%%

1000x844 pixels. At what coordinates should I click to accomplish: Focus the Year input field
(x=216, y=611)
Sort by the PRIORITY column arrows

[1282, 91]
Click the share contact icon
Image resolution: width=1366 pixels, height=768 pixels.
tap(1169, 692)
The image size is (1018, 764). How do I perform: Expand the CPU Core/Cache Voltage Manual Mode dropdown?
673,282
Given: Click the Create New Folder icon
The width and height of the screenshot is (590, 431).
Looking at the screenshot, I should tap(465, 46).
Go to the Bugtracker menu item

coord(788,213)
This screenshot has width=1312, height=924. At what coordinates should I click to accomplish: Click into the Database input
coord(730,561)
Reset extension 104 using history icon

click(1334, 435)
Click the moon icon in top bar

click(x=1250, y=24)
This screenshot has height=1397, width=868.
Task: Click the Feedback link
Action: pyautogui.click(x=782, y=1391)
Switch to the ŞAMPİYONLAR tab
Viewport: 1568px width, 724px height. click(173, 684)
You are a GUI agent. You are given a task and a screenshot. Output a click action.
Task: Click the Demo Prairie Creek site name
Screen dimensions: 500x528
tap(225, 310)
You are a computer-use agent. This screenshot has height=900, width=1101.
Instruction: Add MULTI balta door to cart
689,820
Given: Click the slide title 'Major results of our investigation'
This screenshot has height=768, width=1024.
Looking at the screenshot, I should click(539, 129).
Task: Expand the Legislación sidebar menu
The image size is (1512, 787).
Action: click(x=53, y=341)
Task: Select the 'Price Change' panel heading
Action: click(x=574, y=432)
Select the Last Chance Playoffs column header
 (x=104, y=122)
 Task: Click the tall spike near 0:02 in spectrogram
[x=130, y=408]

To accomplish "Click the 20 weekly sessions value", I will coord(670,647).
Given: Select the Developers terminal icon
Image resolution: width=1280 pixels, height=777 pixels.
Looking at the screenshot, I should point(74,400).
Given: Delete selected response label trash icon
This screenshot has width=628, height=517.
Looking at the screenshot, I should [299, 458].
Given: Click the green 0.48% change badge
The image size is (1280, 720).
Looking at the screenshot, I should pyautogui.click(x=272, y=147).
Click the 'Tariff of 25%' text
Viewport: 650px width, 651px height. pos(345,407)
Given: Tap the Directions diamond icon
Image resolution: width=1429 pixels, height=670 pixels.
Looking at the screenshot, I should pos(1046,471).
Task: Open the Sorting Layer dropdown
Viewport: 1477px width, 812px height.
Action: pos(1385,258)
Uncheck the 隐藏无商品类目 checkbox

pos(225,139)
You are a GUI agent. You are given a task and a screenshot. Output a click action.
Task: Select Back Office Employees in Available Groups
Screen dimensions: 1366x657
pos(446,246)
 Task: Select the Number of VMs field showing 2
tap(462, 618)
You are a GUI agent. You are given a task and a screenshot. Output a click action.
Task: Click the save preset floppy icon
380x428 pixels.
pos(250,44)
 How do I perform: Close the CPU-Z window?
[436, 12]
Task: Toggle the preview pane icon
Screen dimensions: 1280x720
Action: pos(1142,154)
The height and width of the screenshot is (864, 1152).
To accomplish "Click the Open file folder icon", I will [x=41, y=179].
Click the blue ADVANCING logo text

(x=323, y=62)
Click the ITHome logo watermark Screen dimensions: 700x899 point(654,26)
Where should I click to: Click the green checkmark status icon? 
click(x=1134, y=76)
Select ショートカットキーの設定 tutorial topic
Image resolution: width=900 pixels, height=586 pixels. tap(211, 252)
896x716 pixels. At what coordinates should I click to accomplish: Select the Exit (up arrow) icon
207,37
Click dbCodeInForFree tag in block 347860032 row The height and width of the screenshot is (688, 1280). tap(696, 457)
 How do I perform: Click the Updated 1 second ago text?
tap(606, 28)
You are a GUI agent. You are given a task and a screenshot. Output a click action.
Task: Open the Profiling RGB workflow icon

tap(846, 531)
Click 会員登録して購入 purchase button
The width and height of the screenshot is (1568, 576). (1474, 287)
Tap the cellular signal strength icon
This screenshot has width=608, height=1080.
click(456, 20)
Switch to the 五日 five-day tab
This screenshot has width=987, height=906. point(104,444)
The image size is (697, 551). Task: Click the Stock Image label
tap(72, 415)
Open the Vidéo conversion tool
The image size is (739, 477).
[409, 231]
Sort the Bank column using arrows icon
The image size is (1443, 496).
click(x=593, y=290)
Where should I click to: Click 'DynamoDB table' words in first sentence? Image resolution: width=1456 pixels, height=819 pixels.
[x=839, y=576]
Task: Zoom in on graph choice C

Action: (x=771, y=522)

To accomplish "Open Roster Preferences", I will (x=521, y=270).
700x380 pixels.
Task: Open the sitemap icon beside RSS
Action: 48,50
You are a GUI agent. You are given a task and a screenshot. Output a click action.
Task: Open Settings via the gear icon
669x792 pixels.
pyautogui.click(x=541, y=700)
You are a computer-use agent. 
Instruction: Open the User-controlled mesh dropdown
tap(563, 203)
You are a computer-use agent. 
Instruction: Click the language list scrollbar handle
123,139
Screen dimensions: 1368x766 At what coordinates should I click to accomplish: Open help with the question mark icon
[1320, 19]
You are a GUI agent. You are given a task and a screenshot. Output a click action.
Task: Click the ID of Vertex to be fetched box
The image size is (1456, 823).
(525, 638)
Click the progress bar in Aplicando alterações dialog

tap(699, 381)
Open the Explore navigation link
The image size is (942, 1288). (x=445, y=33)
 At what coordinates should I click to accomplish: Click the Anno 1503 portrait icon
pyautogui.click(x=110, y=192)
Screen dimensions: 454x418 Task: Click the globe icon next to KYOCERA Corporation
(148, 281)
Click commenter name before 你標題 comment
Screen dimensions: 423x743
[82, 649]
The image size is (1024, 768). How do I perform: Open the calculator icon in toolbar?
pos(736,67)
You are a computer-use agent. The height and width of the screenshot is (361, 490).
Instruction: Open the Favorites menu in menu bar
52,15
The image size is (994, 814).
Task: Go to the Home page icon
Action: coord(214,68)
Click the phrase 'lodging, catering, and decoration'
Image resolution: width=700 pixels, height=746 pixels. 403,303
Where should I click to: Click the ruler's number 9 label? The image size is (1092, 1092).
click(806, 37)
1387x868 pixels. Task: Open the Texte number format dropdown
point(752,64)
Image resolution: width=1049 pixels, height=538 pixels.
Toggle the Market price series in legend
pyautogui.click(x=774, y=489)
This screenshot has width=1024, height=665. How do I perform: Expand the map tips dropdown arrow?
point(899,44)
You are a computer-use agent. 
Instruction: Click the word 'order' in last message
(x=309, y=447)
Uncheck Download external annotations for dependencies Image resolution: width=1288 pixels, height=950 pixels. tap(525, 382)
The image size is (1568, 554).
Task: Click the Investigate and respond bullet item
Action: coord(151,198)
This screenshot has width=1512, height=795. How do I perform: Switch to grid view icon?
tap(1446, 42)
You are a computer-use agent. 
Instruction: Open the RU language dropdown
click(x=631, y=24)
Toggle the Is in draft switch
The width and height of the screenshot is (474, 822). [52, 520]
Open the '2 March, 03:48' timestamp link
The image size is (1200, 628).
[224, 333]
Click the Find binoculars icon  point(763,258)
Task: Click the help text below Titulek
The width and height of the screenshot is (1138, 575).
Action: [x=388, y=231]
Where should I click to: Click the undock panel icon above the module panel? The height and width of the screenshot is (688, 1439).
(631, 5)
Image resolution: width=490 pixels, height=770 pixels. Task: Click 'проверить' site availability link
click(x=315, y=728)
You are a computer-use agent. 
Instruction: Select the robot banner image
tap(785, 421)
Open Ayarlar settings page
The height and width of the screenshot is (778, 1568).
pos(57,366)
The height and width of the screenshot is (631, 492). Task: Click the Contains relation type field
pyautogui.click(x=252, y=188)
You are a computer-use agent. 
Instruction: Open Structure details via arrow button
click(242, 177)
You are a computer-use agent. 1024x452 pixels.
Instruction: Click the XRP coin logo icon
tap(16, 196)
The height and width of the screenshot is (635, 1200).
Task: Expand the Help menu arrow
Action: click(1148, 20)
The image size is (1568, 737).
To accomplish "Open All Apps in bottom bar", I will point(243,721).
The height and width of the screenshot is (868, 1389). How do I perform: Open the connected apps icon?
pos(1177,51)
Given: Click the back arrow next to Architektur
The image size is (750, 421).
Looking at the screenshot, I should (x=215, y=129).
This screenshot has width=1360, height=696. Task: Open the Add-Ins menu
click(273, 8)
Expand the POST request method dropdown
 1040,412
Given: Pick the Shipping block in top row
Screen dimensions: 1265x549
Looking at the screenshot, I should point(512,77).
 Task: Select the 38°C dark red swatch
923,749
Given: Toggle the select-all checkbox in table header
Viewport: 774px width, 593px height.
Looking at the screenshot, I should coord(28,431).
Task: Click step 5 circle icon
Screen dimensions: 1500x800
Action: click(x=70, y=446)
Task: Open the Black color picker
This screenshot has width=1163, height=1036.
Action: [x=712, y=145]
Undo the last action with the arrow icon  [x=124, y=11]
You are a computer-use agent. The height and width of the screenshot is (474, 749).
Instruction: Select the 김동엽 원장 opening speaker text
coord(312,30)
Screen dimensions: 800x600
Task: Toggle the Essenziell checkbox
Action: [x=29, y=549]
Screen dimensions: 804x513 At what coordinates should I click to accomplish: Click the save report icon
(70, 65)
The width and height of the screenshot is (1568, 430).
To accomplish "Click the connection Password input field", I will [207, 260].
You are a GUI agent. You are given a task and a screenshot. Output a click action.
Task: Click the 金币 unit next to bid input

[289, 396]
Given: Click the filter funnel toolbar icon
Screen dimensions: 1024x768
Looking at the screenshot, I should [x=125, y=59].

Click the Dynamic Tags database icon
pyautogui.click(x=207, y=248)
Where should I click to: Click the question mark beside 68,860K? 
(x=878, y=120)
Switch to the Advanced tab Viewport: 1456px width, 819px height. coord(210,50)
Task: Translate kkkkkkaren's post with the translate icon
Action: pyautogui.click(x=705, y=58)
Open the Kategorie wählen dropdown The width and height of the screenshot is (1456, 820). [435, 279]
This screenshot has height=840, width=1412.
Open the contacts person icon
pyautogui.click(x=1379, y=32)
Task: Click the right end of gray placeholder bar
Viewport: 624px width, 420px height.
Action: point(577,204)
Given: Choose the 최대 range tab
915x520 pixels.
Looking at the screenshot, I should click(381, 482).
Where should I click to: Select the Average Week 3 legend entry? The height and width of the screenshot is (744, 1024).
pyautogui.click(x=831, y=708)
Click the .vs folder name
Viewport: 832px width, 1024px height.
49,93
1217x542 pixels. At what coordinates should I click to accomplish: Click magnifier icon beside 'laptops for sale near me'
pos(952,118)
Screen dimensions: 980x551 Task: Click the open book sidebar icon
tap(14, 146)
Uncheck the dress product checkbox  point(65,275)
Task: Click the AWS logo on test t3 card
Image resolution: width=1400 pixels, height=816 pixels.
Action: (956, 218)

%%

*Brief*
Copy everything from the line containing "Given: Pick the Shipping block in top row" down to the line containing "Looking at the screenshot, I should coord(28,431).", swapping "Shipping" for "Billing" and leaving all else unchanged.

*Answer*
Given: Pick the Billing block in top row
Screen dimensions: 1265x549
Looking at the screenshot, I should point(512,77).
 Task: Select the 38°C dark red swatch
923,749
Given: Toggle the select-all checkbox in table header
Viewport: 774px width, 593px height.
Looking at the screenshot, I should coord(28,431).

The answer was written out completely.